== SUPPLIED PASSAGE ==
#####
THE TAMING OF THE SHREW
Oxford Playhouse/touring
Opened 17 October, 1998

To get the central question out of the way first: yes, she realises and goes along with it. The first issue which any production must confront is whether Kate is to be truly subdued by Petruchio's stratagems, or whether she is to ally herself with him on a more equal footing. Kacey Ainsworth, in Stephen Unwin's lucid production for English Touring Theatre, treads the latter path.
This is a modern-dress, broad-accented production, to the extent that at certain moments during their more animated spats, Ainsworth and David Cardy sound less like Petruchio and Kate than Grant and Tiffany Butcher. It works, though. Andrew French's Grumio is a homeboy, Grant Gillespie's Biondello a rather fey Scouser, and Hortensio – having disguised himself as a music tutor to get closer to Kate's sister Bianca – strums not upon a lute but a Fender Stratocaster.
#####
== PROVIDED MATERIAL ==
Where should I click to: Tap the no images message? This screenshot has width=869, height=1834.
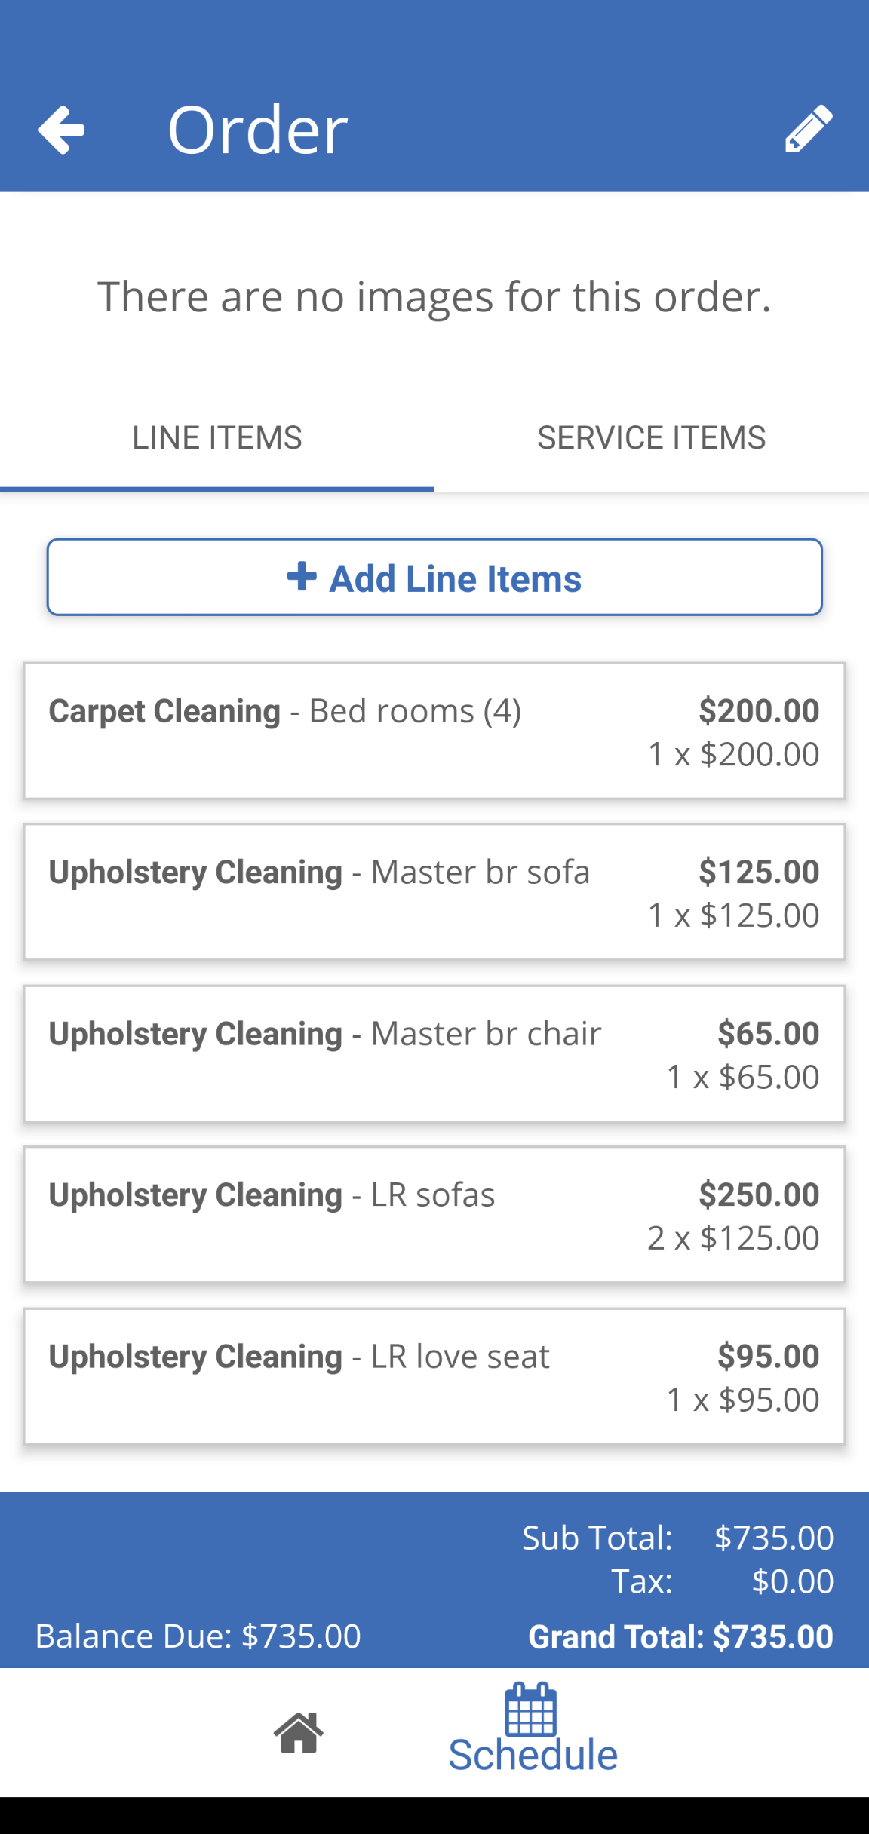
#####
== DIRECTIONS ==
**a.** Copy out the passage of the Taming of the Shrew review from "To get the central" up to and including "a Fender Stratocaster.".
**b.** Extend the review of the Taming of the Shrew production, picking up after its final sentence.
The data above plays no part in what comes next.

== ANSWERS GIVEN ==
**a.**
To get the central question out of the way first: yes, she realises and goes along with it. The first issue which any production must confront is whether Kate is to be truly subdued by Petruchio's stratagems, or whether she is to ally herself with him on a more equal footing. Kacey Ainsworth, in Stephen Unwin's lucid production for English Touring Theatre, treads the latter path.
This is a modern-dress, broad-accented production, to the extent that at certain moments during their more animated spats, Ainsworth and David Cardy sound less like Petruchio and Kate than Grant and Tiffany Butcher. It works, though. Andrew French's Grumio is a homeboy, Grant Gillespie's Biondello a rather fey Scouser, and Hortensio – having disguised himself as a music tutor to get closer to Kate's sister Bianca – strums not upon a lute but a Fender Stratocaster.

**b.**
Matters threaten at every moment to tip over into gratuitous gimmickry, but thankfully never do so. Olly Fox's score makes brilliant use of musical samples including Blur, Space, Iggy Pop and even The Spice Girls, but employs them for the mere hint of familiarity they bestow whilst reincorporating them into a brash, uplifting noise. When Petruchio turns up to his wedding dressed as a punk in torn leathers and bondage strides, it is not simply shocking and improper to the oldies but embarrassingly naff for Kate. Later, it is a mark of how starved she is that she is even glad to wolf down what she can get of a takeaway pizza.

By the time the couple journey back to her father's house, it is plain that although Petruchio is still working on her, Kate knows what's what and is cheerfully humouring him; her climactic speech to the two other newlywed wives on submission to their husbands, though, inhabits a strange no-man's-land, seeming both bluffly no-nonsense and at the same time substantially sincere. Although this rehabilitated Kate remains plausibly human and has plainly had none of her joie de vivre wrung out of her, what we see is the character of her transformation, not its core; it is as if we are shown the Before and After, but the pivotal moment happens offstage. Does she rumble Petruchio? Does he come clean to her? Does she simply come to respect him as a kindred spirit? Unwin's production does not run away from this central narrative problem, nor does he stumble at it – rather, he niftily sidesteps it whilst distracting our attention with some admirably fleet footwork.

Written for the Financial Times.

Copyright © Ian Shuttleworth; all rights reserved.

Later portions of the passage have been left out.